CHONGBIAN VS DE LEON
FACTS:
In 1925, Victoriano Chiongbian, a Chinese citizen and father of the herein petitioner William
Chiongbian, was elected to and held the office of municipal councilor of the town of Plaridel,
Occidental Misamis. This fact is sufficiently established by the evidence submitted to this Court;
by the findings of the National Bureau of Investigation cited in Opinion No. 27, s. 1948, of the
Secretary of Justice; and as admitted by respondents in their pleadings. It is also shown and
admitted that at the time of the adoption of the Constitution, petitioner William Chiongbian was
still a minor.
it is conclusive that upon the adoption of the Constitution, Victoriano Chiongbian, father of
herein petitioner, having been elected to a public office in the Philippines before the adoption of
the Constitution, became a Filipino citizen by virtue of Article IV, section 1, subsection 2 of the
Constitution.
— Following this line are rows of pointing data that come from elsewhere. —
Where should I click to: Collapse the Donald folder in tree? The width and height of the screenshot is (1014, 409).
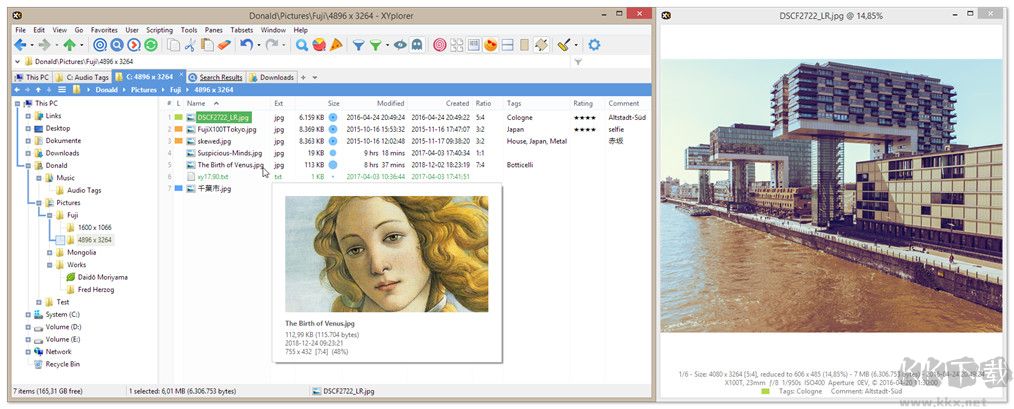pyautogui.click(x=28, y=165)
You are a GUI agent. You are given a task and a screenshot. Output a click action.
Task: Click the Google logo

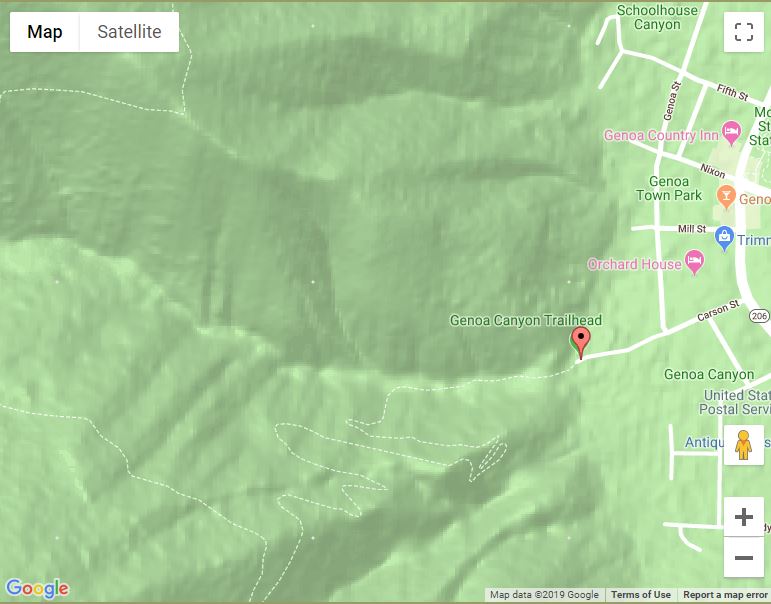[38, 589]
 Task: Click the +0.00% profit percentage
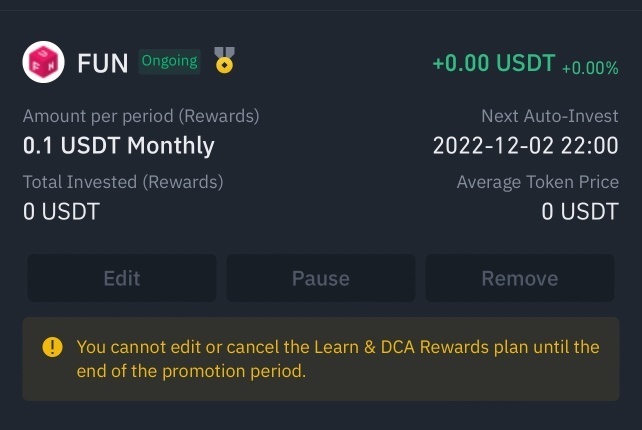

William Chiongbian, the herein petitioner, who was then a minor, also became a
Filipino citizen by reason of subsection 3 (Article IV) of the Constitution, his father having
become a Filipino citizen upon the adoption of said Constitution. This is also in conformity with
the settled rule of our jurisprudence that a legitimate minor child follows the citizenship of his
father.
It is argued by respondent that this privilege of citizenship granted by subsection 2 (Article IV,
Constitution) is strictly personal and does not extend to the children of the grantee. In support of
this contention they offer two principal arguments. Firstly, that this subsection was adopted by
the Constitutional Convention merely to grant Filipino citizenship to Delegate Caram and thus
obviate the possibility of a non-Filipino signing the Constitution as one of its framers. Secondly,
it is argued that the original draft of said subsection 2 contained the phrase "and their
descendants," which was deleted from the final draft, thus showing that this privilege of
citizenship was intended to be strictly personal to the one who had been elected to public office
and did not extend to his descendants.
ISSUE:
Whether or not petitioner is a Filipino citizen
RULING:
It may be said that the members of the Constitutional Convention could not have dedicated a
provision of our Constitution merely for the benefit of one person without considering that it
could also affect others. When they adopted subsection 2, they permitted, if not willed, that said
provision should function to the full extent of its substance and its terms, not by itself alone, but
in conjunction with all other provisions of that great document. They adopted said provision
fully cognizant of the transmissive essence of citizenship as provided in subsection 3. Had it
been their intention to curtail the transmission of citizenship in such a particular case, they would
have so clearly stated.
The mere deletion of the phrase "and their descendants," is not determinative of any
conclusion. It could have been done because the learned framers of our Constitution considered
it superfluous, knowing full well that the meaning of such a phrase was adequately covered by
subsection 3. Deletion in the preliminary drafts of the Convention are, at best, negative guides,
which cannot prevail over the positive provisions of the finally adopted Constitution.